- [EXTRAIT À LIRE]
Dans cette lettre que nous avons pu consulter, Hassan Khelifati a étalé tous les tenants et aboutissants du malaise qui pourfend de nombreux membres déçus et désenchantés de ce patronat. « J’ai pu modestement convaincre beaucoup de personnes et d’organisation pour nous rejoindre et venir renforcer nos rangs au niveau local, régional et national. J’ai défendu publiquement le CREA à mon corps défendant et sur les Mediaş même si j’ai dû transgresser et forcer l’interdiction qui m’a été faite de parler au nom du CREA, j’ai respecté cette décision et ce deal avec M le Président jusqu’au moment où j’ai constaté que cela obéissais à un desiderata personnel subjectif et que j’ai été le seul dans cette situation, je me suis décidé de me libérer de cet engagement », annonce-t-il ainsi d’emblée dans sa lettre dont nous détenons une copie.

« Actuellement, je me suis décidé de revenir à la situation antérieure et de ne plus m’exprimer au nom de notre syndicat le CREA. Néanmoins, mon engagement, mon histoire et ma conscience ne me laisse pas insensible ni passif par rapport à un ressenti collectif de démobilisation et d’incompréhension et que jusqu’à maintenant aucune tentative de l’éclaircir ou le dissiper n’a été entreprise. Ma lettre n’est ni une tentative de déstabilisation, ni un mouvement de contestation de l’autorité au niveau du bureau et de notre syndicat. Je considéré que ma conscience et ma responsabilité m’obligent d’alerter et d’éclairer M le Président sur un ressenti de frustration au sein des membres de bureau pour agir avant qu’il ne soit trop tard et essayer de corriger et réduire la démobilisation grandissante et la déception d’une majorité silencieuse qui n’ose pas s’exprimer publiquement pour des raisons évidentes de respect envers notre organisation et son président », explique encore dans le même document où il liste les anomalies ou attitudes intrigantes adoptées par la direction du CREA sur la place publique.

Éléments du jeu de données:
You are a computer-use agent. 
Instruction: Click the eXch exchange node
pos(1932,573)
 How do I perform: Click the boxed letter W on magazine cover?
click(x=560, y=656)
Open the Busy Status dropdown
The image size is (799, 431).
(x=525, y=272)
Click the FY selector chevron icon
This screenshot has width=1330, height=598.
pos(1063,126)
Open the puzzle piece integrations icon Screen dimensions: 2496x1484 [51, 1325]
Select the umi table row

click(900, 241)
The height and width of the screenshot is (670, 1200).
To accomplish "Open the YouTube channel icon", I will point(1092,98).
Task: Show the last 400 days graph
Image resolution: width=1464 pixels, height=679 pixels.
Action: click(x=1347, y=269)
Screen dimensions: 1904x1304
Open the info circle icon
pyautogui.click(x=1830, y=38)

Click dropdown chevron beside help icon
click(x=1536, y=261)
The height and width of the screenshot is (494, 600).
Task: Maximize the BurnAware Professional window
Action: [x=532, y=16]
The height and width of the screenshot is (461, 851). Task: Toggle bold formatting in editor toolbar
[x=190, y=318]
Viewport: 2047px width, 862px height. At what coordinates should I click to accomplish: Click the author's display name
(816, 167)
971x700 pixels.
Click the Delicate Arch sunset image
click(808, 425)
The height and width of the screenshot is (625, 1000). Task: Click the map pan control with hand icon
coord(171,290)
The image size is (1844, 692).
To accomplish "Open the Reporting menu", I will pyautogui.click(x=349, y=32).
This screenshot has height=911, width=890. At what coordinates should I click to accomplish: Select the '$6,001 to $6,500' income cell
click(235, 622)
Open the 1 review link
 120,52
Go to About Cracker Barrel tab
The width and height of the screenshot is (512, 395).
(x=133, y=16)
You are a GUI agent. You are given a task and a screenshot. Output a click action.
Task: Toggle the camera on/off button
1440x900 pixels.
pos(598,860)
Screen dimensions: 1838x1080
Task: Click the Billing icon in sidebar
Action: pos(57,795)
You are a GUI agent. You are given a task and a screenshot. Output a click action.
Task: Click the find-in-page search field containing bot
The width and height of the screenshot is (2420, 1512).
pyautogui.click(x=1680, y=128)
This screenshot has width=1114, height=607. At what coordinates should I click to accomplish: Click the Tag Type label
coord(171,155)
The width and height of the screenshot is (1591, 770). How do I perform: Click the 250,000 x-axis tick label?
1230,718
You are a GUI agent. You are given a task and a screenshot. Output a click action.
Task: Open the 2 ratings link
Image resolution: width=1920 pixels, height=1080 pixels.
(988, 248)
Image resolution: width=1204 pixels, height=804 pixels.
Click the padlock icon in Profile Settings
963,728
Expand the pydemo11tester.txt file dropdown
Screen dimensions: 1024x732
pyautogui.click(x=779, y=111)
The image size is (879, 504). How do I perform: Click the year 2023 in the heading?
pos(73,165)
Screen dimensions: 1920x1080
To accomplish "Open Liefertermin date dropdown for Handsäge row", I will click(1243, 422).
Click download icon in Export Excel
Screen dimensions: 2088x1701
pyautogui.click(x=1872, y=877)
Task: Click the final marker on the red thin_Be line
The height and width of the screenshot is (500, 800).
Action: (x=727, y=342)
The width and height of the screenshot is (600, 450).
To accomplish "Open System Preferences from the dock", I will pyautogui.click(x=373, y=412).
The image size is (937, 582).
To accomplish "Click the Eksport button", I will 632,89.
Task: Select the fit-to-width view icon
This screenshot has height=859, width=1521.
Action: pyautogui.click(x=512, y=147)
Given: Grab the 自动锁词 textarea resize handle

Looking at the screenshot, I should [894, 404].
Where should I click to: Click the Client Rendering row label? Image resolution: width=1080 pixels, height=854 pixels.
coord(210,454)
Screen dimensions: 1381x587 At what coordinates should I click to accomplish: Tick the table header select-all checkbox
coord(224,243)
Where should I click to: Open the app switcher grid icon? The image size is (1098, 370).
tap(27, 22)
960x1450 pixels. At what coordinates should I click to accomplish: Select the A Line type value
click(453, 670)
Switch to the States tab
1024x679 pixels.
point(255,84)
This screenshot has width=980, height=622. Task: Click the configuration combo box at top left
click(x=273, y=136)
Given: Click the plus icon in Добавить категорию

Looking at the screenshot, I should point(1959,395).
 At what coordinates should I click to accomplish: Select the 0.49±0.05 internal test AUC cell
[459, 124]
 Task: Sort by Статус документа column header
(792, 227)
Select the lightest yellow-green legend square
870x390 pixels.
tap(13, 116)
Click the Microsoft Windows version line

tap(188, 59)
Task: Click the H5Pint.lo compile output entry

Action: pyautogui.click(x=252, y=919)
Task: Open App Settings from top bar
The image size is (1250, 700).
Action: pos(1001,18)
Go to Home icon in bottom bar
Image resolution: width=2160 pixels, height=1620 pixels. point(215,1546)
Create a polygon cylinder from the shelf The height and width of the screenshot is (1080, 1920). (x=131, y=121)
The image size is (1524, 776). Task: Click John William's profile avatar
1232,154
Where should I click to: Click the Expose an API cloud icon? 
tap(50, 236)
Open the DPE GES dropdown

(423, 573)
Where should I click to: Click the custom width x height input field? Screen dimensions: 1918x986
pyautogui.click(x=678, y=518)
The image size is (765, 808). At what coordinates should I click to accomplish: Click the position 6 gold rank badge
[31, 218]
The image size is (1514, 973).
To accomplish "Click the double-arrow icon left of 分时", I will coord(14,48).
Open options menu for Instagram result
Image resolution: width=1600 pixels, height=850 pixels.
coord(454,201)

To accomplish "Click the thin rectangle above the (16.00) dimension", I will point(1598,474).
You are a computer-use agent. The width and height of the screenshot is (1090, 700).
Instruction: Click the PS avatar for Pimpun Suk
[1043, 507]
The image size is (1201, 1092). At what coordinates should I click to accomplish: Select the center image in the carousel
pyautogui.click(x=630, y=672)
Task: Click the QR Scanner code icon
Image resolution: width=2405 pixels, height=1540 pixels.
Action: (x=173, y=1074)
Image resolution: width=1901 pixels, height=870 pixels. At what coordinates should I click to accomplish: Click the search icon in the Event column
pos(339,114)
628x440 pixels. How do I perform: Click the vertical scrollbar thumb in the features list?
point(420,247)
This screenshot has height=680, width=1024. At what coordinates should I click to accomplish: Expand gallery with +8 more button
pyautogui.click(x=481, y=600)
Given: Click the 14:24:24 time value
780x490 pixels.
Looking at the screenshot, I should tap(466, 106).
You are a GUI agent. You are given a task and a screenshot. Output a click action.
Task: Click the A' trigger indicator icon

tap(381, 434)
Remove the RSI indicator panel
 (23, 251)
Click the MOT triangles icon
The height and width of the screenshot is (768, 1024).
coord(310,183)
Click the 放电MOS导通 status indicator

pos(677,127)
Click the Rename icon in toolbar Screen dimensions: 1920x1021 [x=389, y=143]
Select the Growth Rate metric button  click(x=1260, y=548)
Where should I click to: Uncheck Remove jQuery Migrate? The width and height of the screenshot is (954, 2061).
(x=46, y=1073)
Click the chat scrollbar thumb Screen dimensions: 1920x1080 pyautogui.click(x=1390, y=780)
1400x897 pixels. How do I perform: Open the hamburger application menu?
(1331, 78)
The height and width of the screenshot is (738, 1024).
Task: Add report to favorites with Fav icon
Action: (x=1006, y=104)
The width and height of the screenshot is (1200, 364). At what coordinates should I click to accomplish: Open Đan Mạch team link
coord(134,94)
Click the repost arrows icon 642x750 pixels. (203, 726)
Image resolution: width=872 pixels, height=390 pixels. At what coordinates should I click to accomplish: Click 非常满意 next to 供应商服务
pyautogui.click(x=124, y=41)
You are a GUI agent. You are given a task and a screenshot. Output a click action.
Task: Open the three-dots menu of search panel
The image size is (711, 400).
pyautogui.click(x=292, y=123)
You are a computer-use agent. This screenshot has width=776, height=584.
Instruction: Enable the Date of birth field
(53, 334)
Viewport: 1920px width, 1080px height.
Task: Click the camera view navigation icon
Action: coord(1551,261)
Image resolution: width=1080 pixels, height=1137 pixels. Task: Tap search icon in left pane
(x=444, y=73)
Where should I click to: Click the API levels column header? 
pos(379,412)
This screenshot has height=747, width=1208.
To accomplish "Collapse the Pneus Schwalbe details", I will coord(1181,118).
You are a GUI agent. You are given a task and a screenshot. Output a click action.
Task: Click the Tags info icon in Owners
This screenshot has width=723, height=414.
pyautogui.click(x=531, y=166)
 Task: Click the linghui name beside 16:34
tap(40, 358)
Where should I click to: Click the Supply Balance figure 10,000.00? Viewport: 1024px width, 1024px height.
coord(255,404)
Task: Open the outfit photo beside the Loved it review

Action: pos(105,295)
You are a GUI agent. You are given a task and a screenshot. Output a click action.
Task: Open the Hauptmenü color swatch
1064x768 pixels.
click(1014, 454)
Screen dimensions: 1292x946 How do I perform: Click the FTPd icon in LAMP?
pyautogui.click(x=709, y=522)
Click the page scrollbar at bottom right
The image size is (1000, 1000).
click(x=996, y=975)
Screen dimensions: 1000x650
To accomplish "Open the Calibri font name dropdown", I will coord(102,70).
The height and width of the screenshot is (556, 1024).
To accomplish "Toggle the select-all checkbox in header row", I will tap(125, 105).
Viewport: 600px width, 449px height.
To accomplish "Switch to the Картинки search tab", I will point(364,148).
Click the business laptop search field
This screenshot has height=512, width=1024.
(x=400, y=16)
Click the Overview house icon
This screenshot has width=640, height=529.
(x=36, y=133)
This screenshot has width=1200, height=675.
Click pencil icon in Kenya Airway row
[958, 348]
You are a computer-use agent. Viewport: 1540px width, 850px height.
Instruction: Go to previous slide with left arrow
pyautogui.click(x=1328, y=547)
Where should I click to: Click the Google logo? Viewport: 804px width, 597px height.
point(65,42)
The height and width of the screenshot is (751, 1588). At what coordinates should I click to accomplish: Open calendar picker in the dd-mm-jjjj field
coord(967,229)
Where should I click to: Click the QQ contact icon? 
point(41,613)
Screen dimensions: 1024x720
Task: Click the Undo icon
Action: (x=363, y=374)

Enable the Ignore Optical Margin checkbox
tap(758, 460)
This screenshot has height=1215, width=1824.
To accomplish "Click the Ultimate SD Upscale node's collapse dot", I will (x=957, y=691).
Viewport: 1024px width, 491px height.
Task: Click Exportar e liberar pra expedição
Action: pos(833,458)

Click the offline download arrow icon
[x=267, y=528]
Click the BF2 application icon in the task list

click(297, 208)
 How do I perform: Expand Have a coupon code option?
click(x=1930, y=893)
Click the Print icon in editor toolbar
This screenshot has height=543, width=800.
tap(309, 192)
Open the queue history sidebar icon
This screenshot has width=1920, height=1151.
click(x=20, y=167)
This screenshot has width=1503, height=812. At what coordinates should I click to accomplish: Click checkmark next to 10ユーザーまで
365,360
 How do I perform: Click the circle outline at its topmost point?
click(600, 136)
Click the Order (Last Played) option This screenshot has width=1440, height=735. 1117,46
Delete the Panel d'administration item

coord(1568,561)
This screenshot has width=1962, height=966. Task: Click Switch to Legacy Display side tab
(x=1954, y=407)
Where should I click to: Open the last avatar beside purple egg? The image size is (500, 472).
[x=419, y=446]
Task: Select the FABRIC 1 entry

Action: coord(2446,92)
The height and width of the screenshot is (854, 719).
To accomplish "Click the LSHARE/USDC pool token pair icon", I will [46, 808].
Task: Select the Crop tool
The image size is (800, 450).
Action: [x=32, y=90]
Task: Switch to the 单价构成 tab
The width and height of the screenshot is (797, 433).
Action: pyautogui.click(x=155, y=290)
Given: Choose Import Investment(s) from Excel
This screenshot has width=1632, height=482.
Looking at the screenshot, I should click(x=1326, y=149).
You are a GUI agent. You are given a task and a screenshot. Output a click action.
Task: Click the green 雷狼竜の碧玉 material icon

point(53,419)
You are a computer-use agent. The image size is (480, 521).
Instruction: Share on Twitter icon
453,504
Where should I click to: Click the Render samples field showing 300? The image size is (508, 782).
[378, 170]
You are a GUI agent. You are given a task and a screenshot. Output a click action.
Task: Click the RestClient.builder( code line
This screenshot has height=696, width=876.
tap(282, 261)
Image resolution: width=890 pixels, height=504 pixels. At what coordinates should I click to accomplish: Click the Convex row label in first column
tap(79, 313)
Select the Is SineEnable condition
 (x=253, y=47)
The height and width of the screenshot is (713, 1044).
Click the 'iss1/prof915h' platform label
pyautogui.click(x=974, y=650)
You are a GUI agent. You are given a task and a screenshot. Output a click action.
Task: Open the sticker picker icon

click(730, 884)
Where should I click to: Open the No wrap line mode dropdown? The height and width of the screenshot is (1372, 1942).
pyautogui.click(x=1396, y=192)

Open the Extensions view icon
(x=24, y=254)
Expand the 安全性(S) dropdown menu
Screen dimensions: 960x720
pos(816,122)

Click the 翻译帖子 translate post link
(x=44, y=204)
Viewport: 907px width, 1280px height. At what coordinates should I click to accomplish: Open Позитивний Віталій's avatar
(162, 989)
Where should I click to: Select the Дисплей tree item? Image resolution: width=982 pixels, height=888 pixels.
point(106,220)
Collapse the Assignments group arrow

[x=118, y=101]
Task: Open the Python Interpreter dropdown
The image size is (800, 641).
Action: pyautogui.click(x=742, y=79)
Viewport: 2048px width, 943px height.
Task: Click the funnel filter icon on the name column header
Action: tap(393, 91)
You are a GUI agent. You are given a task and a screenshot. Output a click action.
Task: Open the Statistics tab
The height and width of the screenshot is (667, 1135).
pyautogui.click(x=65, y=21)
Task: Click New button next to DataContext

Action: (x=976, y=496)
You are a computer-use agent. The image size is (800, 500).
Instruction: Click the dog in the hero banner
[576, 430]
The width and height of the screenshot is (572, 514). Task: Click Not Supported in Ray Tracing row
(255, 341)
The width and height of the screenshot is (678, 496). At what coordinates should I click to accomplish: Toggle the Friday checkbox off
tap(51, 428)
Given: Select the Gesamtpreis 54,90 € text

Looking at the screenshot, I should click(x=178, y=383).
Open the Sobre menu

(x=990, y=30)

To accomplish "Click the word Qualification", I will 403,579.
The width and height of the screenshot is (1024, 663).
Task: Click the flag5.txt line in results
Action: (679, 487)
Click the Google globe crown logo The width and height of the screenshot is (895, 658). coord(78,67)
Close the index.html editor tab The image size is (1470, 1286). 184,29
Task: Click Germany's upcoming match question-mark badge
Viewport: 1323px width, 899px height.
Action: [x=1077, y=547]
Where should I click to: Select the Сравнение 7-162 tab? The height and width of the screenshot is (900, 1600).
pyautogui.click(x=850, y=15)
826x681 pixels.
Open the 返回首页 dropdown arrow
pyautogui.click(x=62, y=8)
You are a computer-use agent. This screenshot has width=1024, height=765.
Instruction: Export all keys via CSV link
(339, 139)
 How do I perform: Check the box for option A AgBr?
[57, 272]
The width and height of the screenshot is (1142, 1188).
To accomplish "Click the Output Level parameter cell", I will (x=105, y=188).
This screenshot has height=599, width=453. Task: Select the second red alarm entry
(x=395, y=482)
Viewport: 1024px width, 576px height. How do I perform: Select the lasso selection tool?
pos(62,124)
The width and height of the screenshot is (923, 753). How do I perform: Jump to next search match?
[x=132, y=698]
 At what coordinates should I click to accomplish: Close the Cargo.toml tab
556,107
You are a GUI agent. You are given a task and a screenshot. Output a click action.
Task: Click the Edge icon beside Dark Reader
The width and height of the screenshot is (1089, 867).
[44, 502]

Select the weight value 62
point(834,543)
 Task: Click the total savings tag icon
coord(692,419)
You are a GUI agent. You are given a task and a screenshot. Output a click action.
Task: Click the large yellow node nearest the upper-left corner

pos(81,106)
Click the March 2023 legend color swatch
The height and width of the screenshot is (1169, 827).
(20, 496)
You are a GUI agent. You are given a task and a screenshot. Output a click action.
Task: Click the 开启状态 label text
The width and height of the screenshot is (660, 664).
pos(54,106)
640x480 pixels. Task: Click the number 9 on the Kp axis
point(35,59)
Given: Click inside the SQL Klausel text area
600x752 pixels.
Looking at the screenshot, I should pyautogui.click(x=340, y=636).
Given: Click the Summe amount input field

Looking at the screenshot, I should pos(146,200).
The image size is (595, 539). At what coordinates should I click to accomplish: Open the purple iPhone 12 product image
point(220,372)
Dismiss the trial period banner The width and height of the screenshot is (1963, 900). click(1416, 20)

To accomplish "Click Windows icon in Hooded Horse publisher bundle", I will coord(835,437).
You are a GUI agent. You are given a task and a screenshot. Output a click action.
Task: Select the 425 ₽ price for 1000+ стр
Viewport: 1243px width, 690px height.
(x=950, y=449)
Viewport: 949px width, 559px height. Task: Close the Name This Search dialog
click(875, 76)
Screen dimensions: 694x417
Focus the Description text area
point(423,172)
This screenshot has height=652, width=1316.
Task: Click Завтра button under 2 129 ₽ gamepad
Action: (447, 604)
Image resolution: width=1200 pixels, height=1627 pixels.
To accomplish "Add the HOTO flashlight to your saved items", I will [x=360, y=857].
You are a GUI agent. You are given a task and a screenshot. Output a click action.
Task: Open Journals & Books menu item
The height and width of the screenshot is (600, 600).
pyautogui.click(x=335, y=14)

- [CONSIGNE 1] Relevez dans l'extrait tous les niveaux auxquels Hassan Khelifati dit avoir renforcé les rangs.
- [CONSIGNE 2] D'après l'extrait, au nom de quel syndicat Hassan Khelifati a-t-il décidé de ne plus s'exprimer ?
- [CONSIGNE 3] Poursuivez l'extrait sur la lettre de Hassan Khelifati à partir de sa dernière phrase, s'il vous plaît.

- [RÉSULTAT FINAL 1] local, régional, national

- [RÉSULTAT FINAL 2] Le CREA.

- [RÉSULTAT FINAL 3]
« Ma démarche n’est pas animée par ma frustration, ma colère et ma déception d’avoir été systématiquement éliminé de tous les derniers rendez-vous importants depuis plus d’une année, RDV présidentiels, délégation présidentiels et étrangères sauf les moins importantes comme élément de décor et de crédibilisation; activités locales en présence des hautes autorités ou je ne figure jamais sur les listes du CREA alors que je suis Vice-Président Fondateur, je peux considérer cela comme une diminution et une agression caractérisée contre ma personne, mon histoire dans le mouvement de lutte patronal et ma crédibilité. Je n’ai pas eu l’explication franche des causes réelles de cette situation inédite malgré mon insistance. On a essayé de me vendre par ricochet et expliquer par intermédiaire que mon élimination systématique obéi à des directives qui viennent d’ailleurs que je suis en droit de mettre en doute tant que je n’ai pas la preuve tangible, officielle et irréfutable que c’est le cas. Mes investigations et questionnements auprès qui de droit me font conclure que ce n’est pas le cas et que les raisons sont internes et personnels », révèle ainsi Hassan Khelifati qui pointe du doigt indirectement une sorte de prise en otage de l’organisation patronale par un clan déterminé monopolisant tous les privilèges et pouvoirs à son niveau. Il s’agit naturellement du clan Kamel Moula qui profite de sa proximité avec le Palais Présidentiel d’El-Mouradia pour imposer les personnes qui lui sont proches à toutes les rencontres stratégiques avec le Chef de l’Etat au détriment des autres membres fondateurs du CREA.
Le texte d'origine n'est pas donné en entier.